World Padel Tour
World Padel Tour

Spanish talent nearly forced to quit: ”Couldn't even cut a tomato”


The 21-year-old talent Jesus Moya has had a brilliant season with two quarter-finals to his name and has now established himself in the top tier of the WPT.

But now he says his career could have been over years ago.

— At the time, I didn't know if I could continue, Jesus Moya said in an interview with Padel Magazine.

Many talents have made their mark on the World Padel Tour this year - one of them is Jesus Moya from the Spanish enclave in North Africa, Melilla. 

Perhaps not in the same way as Miguel Yanguas or Arturo Coello, but he is a young player who has performed well. He started the season strongly together with Edu Alonso and made it to the quarter-finals in Valencia. 

With his current partner Fransico Gil, he has made it to the quarter-finals of the Barcelona Masters. 

And perhaps he could have been even more on the level of Yanguas/Coello - if it weren't for a serious injury. Moya had his entire 2019 season ruined due to an inflamed wrist. 
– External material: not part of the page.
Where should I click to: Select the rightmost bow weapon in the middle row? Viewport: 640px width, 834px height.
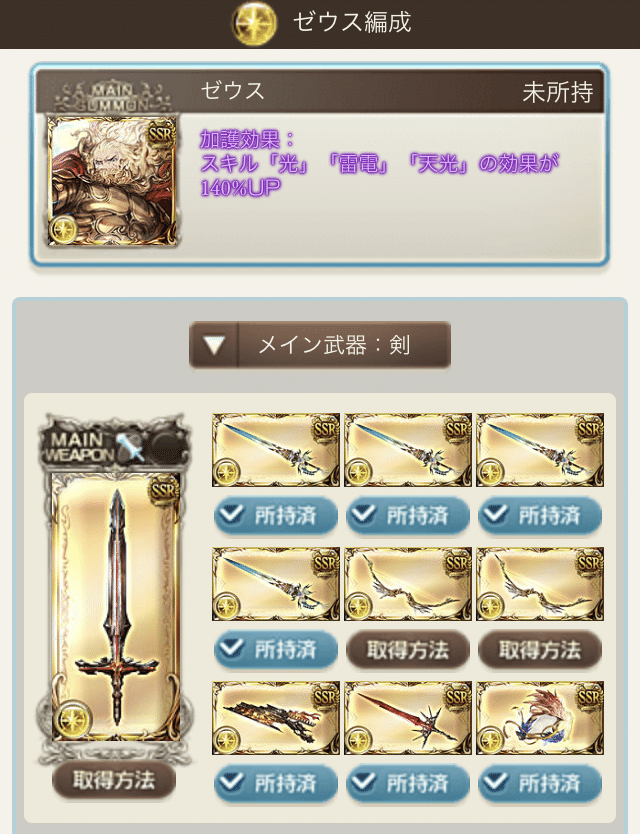coord(539,584)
— In 2019, I went to Madrid to train. We started early in the morning, it was cold, and I felt that I had lost the power in my hand, in my fingers, and it hurt. The people I trained with said it was because I was from Melilla and I wasn't used to the cold. I went to the physiotherapist, and he told me that I had an inflammation in my wrist. I continued to train while receiving treatment for the injury. But it got worse and worse, the pain didn't go away, and finally, it was so bad I couldn't even cut a tomato, Jesus Moya told Padel Magazine.

But that was only the beginning of the injury.

— Finally, I had more detailed tests, and it turned out that I had a blood clot. I had to go back to Melilla for treatment, and the doctors told me I couldn't continue practicing. I took heparin, but it didn't work. It wasn't easy - I was used to doing sports all the time, going round in circles, and worrying about my health. I went to several different hospitals and saw specialists, did tests, and tried to understand why it wasn't working, he says. 

— One day, during an ultrasound, we realized that I had two blood clots higher up in my forearm. Fortunately, the doctors caught it early, and I had to have surgery. But it wasn't without risk, my parents were very worried, and for a while, we didn't know if I would be able to continue playing padel. It's been a tough year for the whole family.

He was in pain, with no strength in his right arm, but still wanted to play padel. But the operation went well, and then he spent two months in a row with two sessions a day on rehab. Finally, after a lot of time in the gym, he regained his strength and was able to get back on the court.